### PAGE EXCERPT
■ ■ ■ ■ ■ ■ ■

Tuesday, December 21, 2010

So many things on my mind, big and small. I hardly know where to begin.
I guess I'll start with the largest.
Several months ago, a man that has been in my life off and on, since I was born. told me that he is my father. I kinda suspected it. In the beginning I was angry, in fact up until tonight I was angry... What did he do for me, my whole life? NOTHING, what did he do to help my mother in raising me when his children go everything NOTHING..... wondering why my mom didn't tell me. Then I realized. My mom was protecting me, and she did the right thing by not telling me. His own children, while they received everything they ever wanted, while I was raised on welfare in the projects, had to deal with him. He was a drunk and basically make their lives a living hell. I didn't have to deal with any of that, and I am glad I didn't.
Jumping ahead a few months... a couple of weeks ago, right before Thanksgiving, he found out that he had terminal cancer. I didn't know how I should feel, I didn't really feel anything other than confusion over the fact that I didn't know how I should feel.

■ ■ ■ ■ ■ ■ ■

### WHAT TO DO
**1)** Answer these questions about the blog post on the writer's father:
(a) How long ago did the man tell the writer that he is the writer's father?
(b) According to the post, how was the writer raised?
(c) When did the man learn that he had terminal cancer?
**2)** Carry the blog post about the writer's father forward from its last sentence.
The rows that follow have nothing to do with this.

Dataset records
■ ■ ■ ■ ■ ■ ■

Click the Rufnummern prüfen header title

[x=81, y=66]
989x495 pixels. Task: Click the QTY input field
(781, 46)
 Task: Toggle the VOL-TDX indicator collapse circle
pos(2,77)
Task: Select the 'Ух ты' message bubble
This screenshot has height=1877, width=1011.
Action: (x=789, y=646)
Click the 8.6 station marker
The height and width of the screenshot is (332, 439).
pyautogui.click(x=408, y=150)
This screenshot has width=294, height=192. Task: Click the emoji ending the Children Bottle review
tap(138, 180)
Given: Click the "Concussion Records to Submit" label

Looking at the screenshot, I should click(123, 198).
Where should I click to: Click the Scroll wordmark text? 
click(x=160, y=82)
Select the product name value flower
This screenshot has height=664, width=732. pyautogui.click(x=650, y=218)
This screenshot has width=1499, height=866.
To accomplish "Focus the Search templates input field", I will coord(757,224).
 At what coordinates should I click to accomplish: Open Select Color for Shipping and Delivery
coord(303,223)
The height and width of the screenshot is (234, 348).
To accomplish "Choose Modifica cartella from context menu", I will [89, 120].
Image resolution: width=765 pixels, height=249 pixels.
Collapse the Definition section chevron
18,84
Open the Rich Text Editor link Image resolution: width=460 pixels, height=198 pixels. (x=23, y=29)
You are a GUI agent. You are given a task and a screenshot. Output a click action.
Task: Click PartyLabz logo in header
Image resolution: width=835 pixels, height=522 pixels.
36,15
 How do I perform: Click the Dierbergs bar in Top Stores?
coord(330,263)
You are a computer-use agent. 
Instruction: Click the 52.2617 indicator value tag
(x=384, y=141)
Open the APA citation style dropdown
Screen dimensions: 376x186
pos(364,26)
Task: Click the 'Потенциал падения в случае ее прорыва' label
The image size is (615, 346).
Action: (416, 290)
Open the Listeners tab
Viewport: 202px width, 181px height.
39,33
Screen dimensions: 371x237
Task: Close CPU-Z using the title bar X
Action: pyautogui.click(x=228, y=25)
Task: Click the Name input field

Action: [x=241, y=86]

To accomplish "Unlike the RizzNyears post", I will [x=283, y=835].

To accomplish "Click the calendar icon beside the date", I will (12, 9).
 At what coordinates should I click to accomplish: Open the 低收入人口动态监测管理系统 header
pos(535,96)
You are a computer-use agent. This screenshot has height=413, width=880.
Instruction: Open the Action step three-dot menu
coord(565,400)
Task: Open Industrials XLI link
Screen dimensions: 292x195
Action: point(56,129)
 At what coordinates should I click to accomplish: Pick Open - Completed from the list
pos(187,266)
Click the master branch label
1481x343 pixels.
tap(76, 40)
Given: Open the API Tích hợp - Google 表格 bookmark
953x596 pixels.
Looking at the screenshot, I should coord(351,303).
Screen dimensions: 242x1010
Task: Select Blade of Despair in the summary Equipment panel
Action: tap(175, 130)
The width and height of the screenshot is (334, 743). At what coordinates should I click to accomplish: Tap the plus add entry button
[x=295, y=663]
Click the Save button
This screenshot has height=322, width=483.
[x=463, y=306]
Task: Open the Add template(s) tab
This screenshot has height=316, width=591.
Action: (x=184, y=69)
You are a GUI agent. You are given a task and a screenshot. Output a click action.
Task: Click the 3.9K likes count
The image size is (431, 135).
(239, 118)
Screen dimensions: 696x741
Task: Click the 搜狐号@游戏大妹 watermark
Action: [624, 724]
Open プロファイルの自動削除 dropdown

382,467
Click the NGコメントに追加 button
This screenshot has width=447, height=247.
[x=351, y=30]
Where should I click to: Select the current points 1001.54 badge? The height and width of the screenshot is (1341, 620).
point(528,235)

■ ■ ■ ■ ■ ■ ■

### SOLVED PROBLEMS
**1)**
(a) Several months ago.
(b) On welfare in the projects.
(c) A couple of weeks ago, right before Thanksgiving.

**2)**
Tonight in going over to his house, I saw a broken down, weak,sad man.He has to suffer not only with cancer, but with knowing and living with all of his wrong doings. I was sad for him.
Not sad for me, but sad for him, his wife and his children. I would like to help him/them in anyway that I can.
Now the dilemma, should I talk to his children and let them know that they are my siblings?

I am feeling so much Stress over Christmas this year, I have planned so much, and am still happy over the things that I am planning.I just get very stressed out, very easily. I have decided that starting tomorrow I will just chill, what happens,happens. Christmas is going to come regardless if I have found time to wash my windows. So, I may as well enjoy it.

I love and adore my husband so much, he has such a calming affect on me, and it so gentle when I am stressing out, or having anxiety.